Assigned task: In two sentences, summarize the talk description about following real-time biochemistry in live cells.

November 29, 2022 to December 2, 2022
Wang Center, Stony Brook University
US/Eastern timezone

Following real-time biochemistry in live cell

Dec 1, 2022, 12:15 PM
20m
Room 201 (Wang Center)

Room 201

Wang Center

Contribution Talk WG7: Photon Detectors (incl. CCDs) WG7: Photon Detectors (incl. CCDs)

Speaker

Sergey Pereverzev (Lawrence Livermore National Laboratory)

Description

New live-cell chemical imaging techniques became feasible due to the progress in superconducting quantum detectors. One can decompose IR radiation coming from the region of the single cell dimensions over 1000 or more spectral channels and timestamp IR photons arriving to the detector array with about 10 ps time resolution. This opens ways to use IR luminescence spectroscopy, which can be minimally invasive, does not produce phototoxicity, does not require external tagging markers, and can provide more information about cell processes than techniques based on Raman scattering of visible light. One can measure IR light-induced luminescence and self-luminescence of the samples. Special design tricks
can minimize thermal radiation from outside of the sensing volume to entering the detection system, and induced luminescence is compatible with cryopreservation, where the thermal radiation background is absent.
Through technique will require a table-top cryogenic enclosure for a cold monochromator, detectors, and small samples which can stay warm, it will be compatible with other optical techniques used for live cell
studies. The system can be used to study possible therapeutic effects of low-intensity modulated RF, microwave, and IR signals and to look for quantum entanglement and squeezing of biophotons which is more likely to observe in IR than in ultra-low visible and UV photon emission from live cells.
Currently, SNSPD technology allows the detection of photons up to 15 um wavelengths, and we expect further technological progress and an increase of the energy sensitivity toward the detection of single quanta in sub-mm (THZ) region due to important application in space astronomy, particle physics,
quantum communications, and quantum computing.
This work was performed under the auspices of the U.S. Department of Energy
by Lawrence Livermore National Laboratory under Contract DE-AC52-07NA27344.

Data:
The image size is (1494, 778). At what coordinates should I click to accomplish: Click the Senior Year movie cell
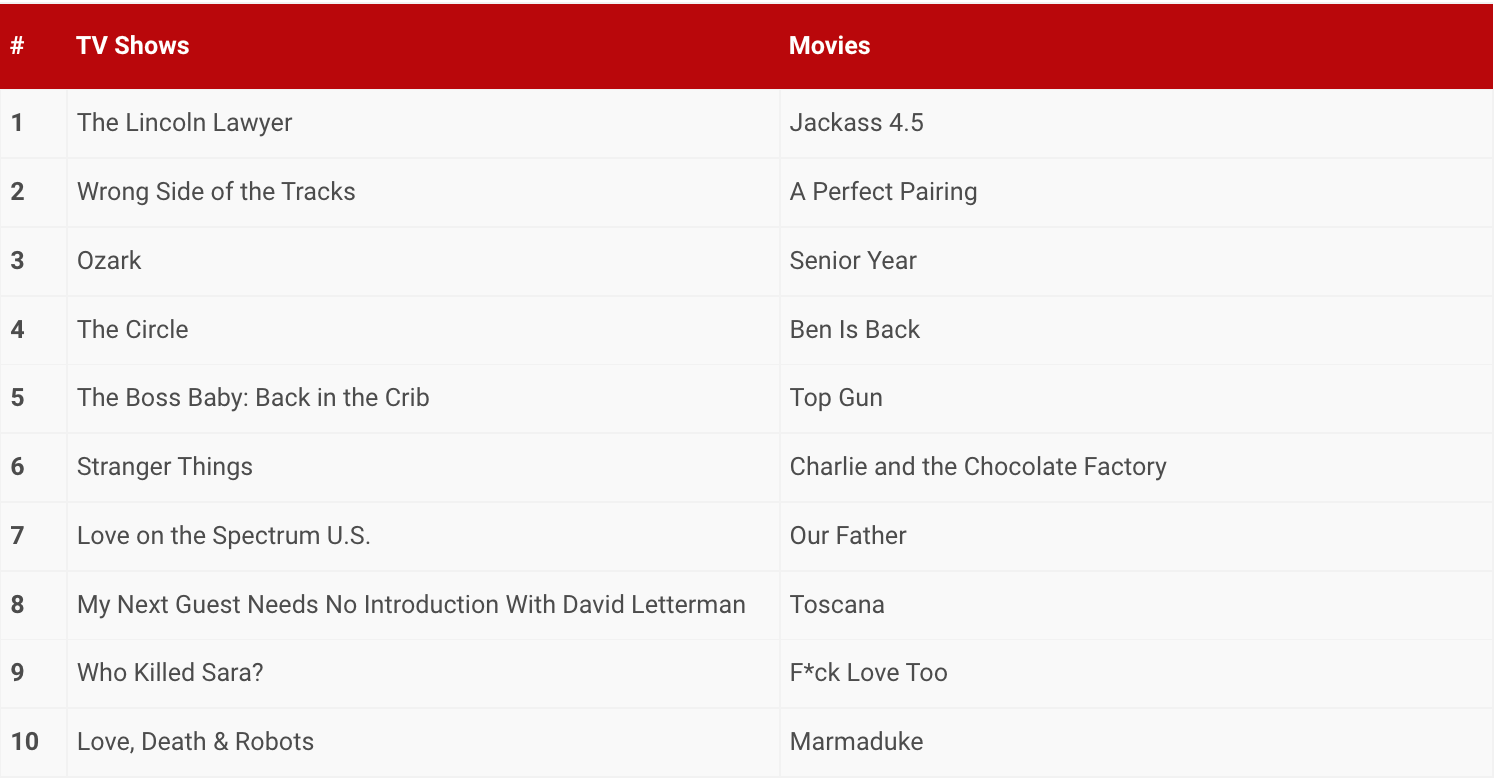click(853, 261)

Exercise response: Progress in superconducting quantum detectors makes new live-cell chemical imaging possible by splitting IR radiation from a single-cell region over 1000 or more spectral channels and timestamping IR photons with about 10 ps resolution. This opens the way to IR luminescence spectroscopy, which can be minimally invasive, avoids phototoxicity and external tagging markers, and could be used to study possible therapeutic effects of low-intensity modulated RF, microwave, and IR signals and to look for quantum entanglement and squeezing of biophotons.